CSEA has proposed a voluntary pay cut to offset some of the proposed cuts in support staff, and five holidays now paid will be unpaid, Graeff said on Tuesday.

State budget uncertainties and a proposed change in state law regarding pay for laid-off tenured teachers who substitute are among unknowns the district faces. The governor is scheduled to release a revised budget proposal on Friday, but neither Graeff nor Donna Braye-Romero, president of the Ramona teachers union, expects much to change.

Earlier in the school year, 16 teachers accepted early retirement incentives projected to save the district $1.4 million.

The layoffs approved Monday are expected to save the district about $835,000, said Graeff.

If circumstances change, some of the layoffs could be rescinded. The Ramona Teachers Association and the district’s negotiators held their first face-to-face negotiation session Tuesday. Braye-Romero said the teachers have given the district about 15 suggestions.

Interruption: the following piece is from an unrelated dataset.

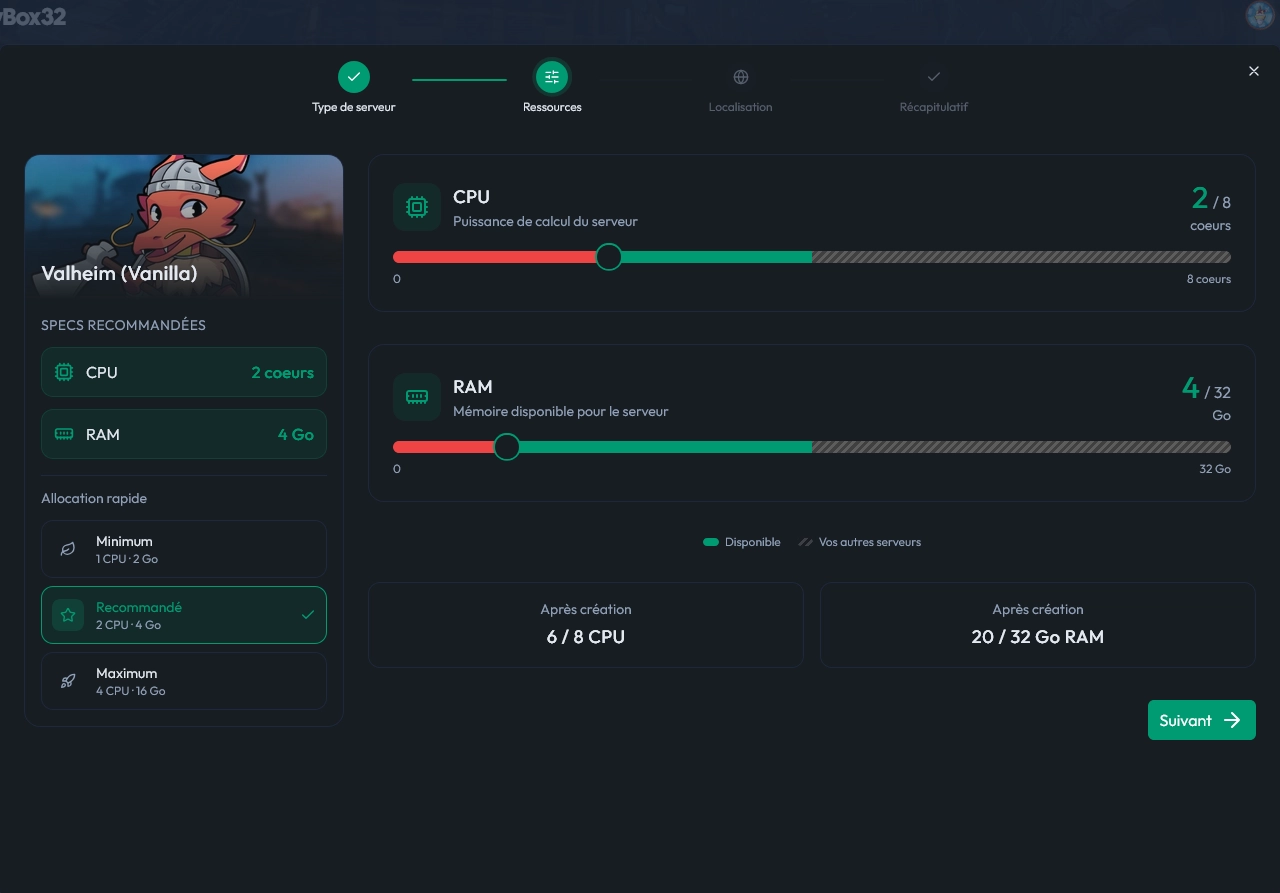Select the Recommandé 2 CPU 4 Go allocation
1280x893 pixels.
coord(184,615)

“We’re going to work with the district to meet the needs of the district in whatever way we can, based on the actuals,” she said. “We want to find out what the actual budget is. Now it’s a proposed budget...It always changes when the actual money comes.”

The district and the teachers union have their eyes on a state proposal that, if approved, would change how laid-off tenured teachers are paid as substitutes. Tenured teachers who are laid off have first rights to substitute in the district at a per diem pay much higher than a regular substitute, said Graeff. If the law remains as it is, it would be more advantageous to take the elementary teachers back, he and Braye-Romero said.

“We’re waiting to see what happens with that before we decide to do anything else,” said Braye-Romero.

The 11 elementary teacher layoffs would increase class size in kindergarten through grade 3 to 24 students per teacher. The ratio this year is 21:1, said Braye-Romero. If that happens, the district would receive less Class Size Reduction money from the state, which gives districts money as an incentive to limit K-3 classes to 20 or fewer students.